How can I concatenate twice with the C preprocessor and expand a macro as in "arg ## _ ## MACRO"?
Asked Answered
V

3

183

I am trying to write a program where the names of some functions are dependent on the value of a certain macro variable with a macro like this:

#define VARIABLE 3
#define NAME(fun) fun ## _ ## VARIABLE

int NAME(some_function)(int a);

Unfortunately, the macro NAME() turns that into

int some_function_VARIABLE(int a);

rather than

int some_function_3(int a);

so this is clearly the wrong way to go about it. Fortunately, the number of different possible values for VARIABLE is small, so I can simply do an #if VARIABLE == n and list all the cases separately, but is there is a clever way to do it?

Venture answered 29/9, 2009 at 0:3 Comment(5)

=== Records for this exercise ===
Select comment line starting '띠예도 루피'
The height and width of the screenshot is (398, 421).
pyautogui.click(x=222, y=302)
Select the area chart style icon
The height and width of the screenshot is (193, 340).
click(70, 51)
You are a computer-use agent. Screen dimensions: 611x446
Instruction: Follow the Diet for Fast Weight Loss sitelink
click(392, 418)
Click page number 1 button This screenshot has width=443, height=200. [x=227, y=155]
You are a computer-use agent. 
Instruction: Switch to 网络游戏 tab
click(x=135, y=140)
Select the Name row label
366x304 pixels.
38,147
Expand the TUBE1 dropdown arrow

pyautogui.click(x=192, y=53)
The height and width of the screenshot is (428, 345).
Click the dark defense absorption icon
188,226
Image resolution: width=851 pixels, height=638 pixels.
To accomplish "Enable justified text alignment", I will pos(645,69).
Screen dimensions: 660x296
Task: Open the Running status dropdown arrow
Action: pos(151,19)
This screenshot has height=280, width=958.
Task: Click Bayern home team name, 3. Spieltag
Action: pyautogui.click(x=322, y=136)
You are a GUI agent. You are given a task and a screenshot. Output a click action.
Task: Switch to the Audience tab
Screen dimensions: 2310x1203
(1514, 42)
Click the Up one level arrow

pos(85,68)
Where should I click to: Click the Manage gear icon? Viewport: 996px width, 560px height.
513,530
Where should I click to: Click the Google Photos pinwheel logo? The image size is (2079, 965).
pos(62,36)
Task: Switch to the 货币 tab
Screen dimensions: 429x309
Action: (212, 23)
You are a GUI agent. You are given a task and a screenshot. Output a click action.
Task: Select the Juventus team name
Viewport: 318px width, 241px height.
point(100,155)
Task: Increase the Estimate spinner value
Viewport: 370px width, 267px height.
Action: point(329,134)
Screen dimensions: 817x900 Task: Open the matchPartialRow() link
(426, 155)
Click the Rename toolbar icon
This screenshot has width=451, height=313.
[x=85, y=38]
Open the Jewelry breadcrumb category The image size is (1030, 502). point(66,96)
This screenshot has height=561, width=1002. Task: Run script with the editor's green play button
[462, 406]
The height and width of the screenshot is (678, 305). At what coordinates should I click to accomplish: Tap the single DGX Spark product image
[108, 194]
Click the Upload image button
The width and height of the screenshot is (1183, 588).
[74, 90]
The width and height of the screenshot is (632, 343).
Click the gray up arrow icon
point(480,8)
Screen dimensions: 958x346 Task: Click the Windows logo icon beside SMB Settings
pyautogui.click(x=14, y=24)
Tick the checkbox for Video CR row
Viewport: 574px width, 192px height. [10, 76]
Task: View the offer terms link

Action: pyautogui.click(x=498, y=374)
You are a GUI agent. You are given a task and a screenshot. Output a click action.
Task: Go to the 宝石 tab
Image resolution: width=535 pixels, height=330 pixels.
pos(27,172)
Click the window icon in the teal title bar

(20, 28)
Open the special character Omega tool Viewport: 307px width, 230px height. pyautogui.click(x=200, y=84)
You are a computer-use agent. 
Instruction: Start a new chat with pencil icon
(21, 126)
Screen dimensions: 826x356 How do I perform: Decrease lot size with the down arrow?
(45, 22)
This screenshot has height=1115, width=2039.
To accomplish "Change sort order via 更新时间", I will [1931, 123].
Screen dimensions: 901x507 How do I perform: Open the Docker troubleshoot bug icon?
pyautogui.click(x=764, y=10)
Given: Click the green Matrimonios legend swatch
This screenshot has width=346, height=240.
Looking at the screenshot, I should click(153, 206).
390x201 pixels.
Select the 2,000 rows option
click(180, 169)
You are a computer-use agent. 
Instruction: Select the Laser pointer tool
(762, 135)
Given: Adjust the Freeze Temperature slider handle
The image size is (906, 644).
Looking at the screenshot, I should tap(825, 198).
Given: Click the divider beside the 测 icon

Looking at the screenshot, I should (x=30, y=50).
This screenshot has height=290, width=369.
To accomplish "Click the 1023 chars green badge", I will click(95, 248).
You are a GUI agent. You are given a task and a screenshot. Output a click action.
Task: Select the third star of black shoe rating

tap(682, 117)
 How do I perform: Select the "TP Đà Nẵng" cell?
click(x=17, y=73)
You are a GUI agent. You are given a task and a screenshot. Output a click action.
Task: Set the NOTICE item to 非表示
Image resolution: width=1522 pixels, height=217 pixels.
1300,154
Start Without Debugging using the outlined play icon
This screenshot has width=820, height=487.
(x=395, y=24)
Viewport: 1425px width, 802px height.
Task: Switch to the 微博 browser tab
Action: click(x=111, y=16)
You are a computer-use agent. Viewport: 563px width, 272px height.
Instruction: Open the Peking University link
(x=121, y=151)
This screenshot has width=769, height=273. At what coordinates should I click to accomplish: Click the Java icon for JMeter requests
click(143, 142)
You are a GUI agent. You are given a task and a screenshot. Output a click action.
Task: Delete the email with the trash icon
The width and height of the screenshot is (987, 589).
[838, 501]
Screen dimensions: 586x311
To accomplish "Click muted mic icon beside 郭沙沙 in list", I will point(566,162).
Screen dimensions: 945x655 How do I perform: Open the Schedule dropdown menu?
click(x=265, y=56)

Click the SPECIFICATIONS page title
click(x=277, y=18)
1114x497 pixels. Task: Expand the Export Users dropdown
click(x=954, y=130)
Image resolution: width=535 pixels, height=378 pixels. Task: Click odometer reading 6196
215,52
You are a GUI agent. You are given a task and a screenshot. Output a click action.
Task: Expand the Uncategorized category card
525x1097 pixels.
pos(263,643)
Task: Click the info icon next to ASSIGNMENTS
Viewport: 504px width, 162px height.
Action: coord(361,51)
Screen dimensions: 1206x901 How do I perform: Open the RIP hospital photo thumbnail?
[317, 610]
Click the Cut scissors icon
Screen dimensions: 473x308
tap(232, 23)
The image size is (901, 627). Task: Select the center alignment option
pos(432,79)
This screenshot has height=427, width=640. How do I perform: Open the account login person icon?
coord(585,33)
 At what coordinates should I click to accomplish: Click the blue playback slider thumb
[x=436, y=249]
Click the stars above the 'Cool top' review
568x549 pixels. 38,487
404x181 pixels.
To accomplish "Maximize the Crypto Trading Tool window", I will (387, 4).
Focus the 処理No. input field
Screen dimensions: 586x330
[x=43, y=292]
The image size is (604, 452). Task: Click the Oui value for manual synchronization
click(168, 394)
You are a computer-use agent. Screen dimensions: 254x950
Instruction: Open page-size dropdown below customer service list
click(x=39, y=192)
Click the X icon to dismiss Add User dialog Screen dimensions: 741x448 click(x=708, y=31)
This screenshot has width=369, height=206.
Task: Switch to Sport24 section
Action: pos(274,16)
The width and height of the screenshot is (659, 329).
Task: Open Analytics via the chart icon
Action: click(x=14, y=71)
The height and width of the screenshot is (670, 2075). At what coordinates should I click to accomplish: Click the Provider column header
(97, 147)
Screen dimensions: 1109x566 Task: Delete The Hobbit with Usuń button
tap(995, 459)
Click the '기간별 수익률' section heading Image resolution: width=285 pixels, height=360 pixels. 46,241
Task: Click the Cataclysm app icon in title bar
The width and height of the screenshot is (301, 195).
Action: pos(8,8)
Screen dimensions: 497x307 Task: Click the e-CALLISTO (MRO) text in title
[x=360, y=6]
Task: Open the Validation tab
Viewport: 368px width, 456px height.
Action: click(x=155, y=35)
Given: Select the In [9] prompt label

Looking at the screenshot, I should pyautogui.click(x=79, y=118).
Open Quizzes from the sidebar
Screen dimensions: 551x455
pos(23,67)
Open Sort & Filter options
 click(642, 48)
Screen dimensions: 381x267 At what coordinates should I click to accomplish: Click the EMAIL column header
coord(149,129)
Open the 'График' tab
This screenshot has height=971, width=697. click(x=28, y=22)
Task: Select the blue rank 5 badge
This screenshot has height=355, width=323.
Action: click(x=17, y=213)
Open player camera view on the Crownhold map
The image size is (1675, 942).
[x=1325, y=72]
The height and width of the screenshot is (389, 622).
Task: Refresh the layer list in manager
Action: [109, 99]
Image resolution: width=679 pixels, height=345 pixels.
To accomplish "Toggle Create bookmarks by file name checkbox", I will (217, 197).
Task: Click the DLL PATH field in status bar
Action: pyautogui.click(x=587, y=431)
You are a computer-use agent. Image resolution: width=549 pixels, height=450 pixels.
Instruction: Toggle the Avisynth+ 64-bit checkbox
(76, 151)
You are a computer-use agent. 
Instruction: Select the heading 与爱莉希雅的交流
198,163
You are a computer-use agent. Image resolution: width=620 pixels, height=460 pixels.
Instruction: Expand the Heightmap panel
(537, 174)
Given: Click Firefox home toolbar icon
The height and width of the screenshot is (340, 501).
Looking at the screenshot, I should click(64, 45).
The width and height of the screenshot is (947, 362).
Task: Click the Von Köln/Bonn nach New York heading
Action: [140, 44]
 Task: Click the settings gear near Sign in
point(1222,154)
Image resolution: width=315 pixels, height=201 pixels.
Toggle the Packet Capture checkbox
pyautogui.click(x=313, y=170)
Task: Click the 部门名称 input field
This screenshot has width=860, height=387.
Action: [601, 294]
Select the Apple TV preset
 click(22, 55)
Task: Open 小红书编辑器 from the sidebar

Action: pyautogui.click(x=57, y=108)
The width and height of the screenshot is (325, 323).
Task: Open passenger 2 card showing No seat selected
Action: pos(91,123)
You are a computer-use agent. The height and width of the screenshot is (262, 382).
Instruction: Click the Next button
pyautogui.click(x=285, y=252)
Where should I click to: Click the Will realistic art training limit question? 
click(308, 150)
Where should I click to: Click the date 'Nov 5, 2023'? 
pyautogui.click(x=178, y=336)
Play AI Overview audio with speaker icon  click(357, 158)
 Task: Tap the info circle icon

=== What this exercise asks ===
• 1. Reproduce the part of the C preprocessor question that runs from "int NAME(some_function)(int a);" to "way to do it?".
• 2. Rewrite the lines of the records from the line with "Where should I click to: Click the Google" to the line with "Action: (212, 23)" as a JSON list of strings, one string per line, leaving out any blank lines.

=== Set of answers ===
• 1.
int NAME(some_function)(int a);

Unfortunately, the macro NAME() turns that into

int some_function_VARIABLE(int a);

rather than

int some_function_3(int a);

so this is clearly the wrong way to go about it. Fortunately, the number of different possible values for VARIABLE is small, so I can simply do an #if VARIABLE == n and list all the cases separately, but is there is a clever way to do it?

• 2.
[
  "Where should I click to: Click the Google Photos pinwheel logo? The image size is (2079, 965).",
  "pos(62,36)",
  "Task: Switch to the 货币 tab",
  "Screen dimensions: 429x309",
  "Action: (212, 23)"
]